Un passage par Lutry, quelques expositions personnelles, l’Atelier du textile à Chardonne, dès 2008, puis l’atelier À l’angle à Vevey, en 2014. C’est toujours là qu’elle expose, travaille et reçoit. Dans ce lieu ancien, voûtes et recoins, ses créations et ses couleurs évoquent la mer. On dirait des filets de pêche, ou plutôt de sirènes. Des rouges, grenat, pourpre, incarnat, qui se mêlent, partent vers l’orange ou la prune. Toutes les teintes de l’eau, du vert au bleu, du céladon à l’indigo, jusqu’au violet, pour la tempête ou le ciel pour les cieux. On y revient, à l’aérien, toujours. Et à la neige, peut-être : dans la bibliothèque, son rangement de bobines, un étage entier est dévolu aux blancs, gris, beiges, taupes, noirs. La neige, la terre.

(…)

Si Lise a toujours douté – « ce métier n’est pas viable » – elle a réussi à tenir. « Je paie mes frais, réinvestis beaucoup mais peux parfois payer des vacances.
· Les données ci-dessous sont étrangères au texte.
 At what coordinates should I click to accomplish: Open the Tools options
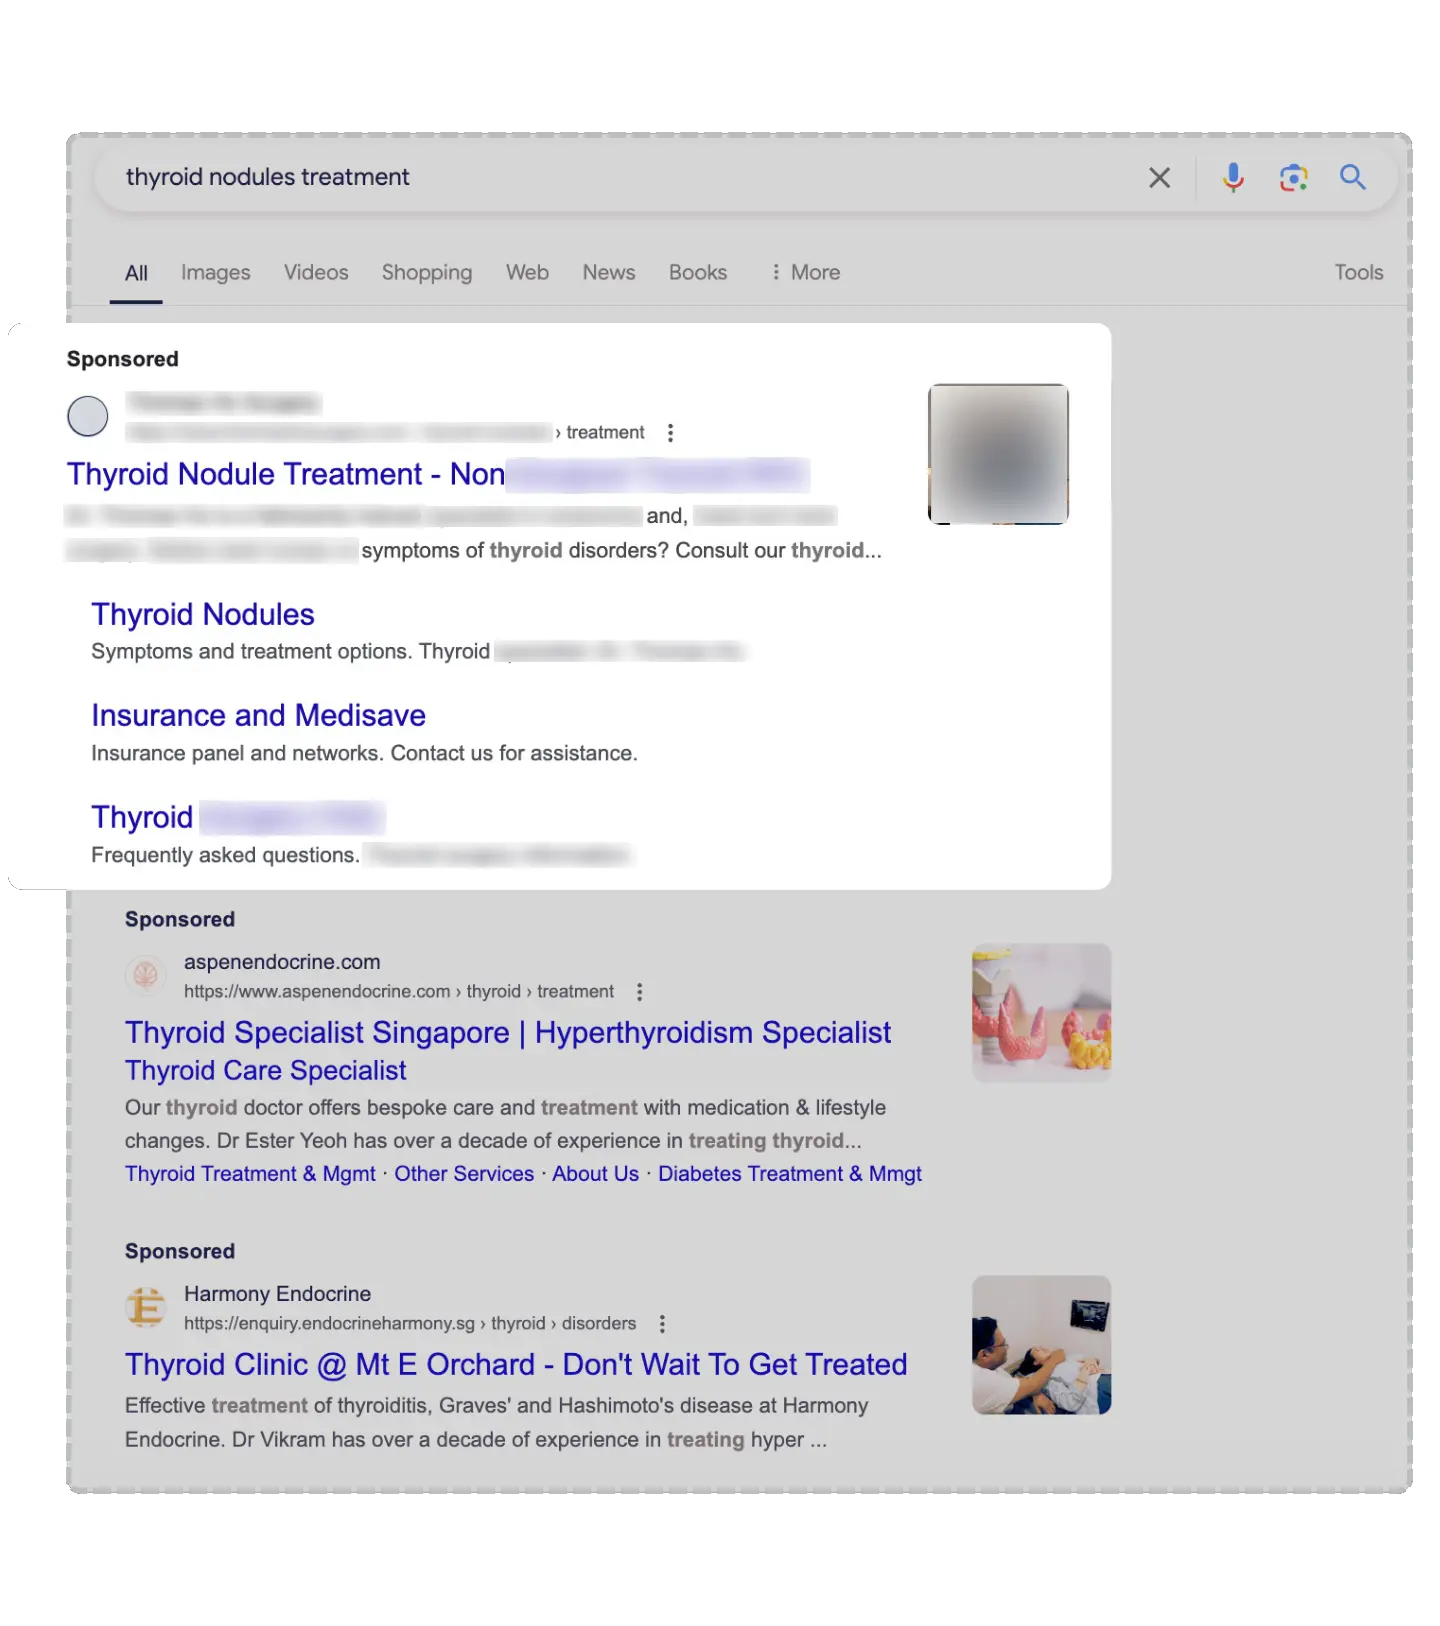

Je suis heureuse quand une pièce apparaît, elles sont chaque fois différentes. Et si contente de les voir portées. » Ses créations lui ressemblent : elles semblent fragiles, mais le lin ou le mohair le sont-ils? Elles sont douces mais doubles aussi, souvent, dans leurs mailles, tels ces tours de cou ou colliers tricotés. Légères mais fortes présences. Quand elle tisse, Lise écoute des chansons presque douces, Thiéfaine, Cohen. En changeant ses fils doubles un par un, pour passer d’une couleur à l’autre, elle crée des nuances plutôt que des ruptures. Fille de la terre qui a besoin d’air, elle a lié les deux et si elle doute encore, rêve toujours de sa montagne, c’est en sourdine, à l’intérieur. Une femme, une faille, qui, comme celle chantée par Leonard Cohen, laisse passer la lumière.